→ PROBLEM DETAILS
Copy precisely the first line of the material below and every later line, stopping with the line that contains "You are a computer-use agent. The image".

→ DATA FOR THE TASK

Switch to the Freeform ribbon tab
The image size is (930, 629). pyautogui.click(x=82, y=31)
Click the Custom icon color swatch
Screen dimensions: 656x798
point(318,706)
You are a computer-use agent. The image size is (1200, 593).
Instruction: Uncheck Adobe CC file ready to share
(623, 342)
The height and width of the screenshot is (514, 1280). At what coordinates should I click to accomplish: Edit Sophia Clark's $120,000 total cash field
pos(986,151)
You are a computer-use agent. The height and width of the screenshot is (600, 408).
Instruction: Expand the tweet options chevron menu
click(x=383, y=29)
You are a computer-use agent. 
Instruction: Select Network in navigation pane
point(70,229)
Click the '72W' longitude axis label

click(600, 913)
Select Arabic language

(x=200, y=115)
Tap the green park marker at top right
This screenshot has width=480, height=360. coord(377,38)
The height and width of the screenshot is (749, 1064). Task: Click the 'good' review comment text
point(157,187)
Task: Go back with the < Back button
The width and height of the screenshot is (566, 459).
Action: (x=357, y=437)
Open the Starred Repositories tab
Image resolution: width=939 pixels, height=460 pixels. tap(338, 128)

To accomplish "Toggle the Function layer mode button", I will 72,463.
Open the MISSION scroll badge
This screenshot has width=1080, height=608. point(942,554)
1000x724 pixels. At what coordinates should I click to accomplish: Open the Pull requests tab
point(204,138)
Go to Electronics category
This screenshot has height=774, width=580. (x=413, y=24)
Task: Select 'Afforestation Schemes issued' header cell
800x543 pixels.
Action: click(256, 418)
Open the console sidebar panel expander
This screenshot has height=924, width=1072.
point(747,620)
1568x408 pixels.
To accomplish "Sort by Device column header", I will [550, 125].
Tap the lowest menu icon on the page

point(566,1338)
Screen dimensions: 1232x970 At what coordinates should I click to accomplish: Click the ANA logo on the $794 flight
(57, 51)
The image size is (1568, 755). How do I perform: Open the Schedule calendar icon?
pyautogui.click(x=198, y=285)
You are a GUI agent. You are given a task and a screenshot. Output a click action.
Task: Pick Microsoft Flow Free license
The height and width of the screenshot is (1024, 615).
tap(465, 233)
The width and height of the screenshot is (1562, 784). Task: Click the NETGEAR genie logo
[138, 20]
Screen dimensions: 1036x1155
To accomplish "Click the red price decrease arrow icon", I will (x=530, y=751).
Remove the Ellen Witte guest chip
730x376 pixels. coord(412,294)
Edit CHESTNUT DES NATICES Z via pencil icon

→ ANSWER SPACE
Switch to the Freeform ribbon tab
The image size is (930, 629). pyautogui.click(x=82, y=31)
Click the Custom icon color swatch
Screen dimensions: 656x798
point(318,706)
You are a computer-use agent. The image size is (1200, 593).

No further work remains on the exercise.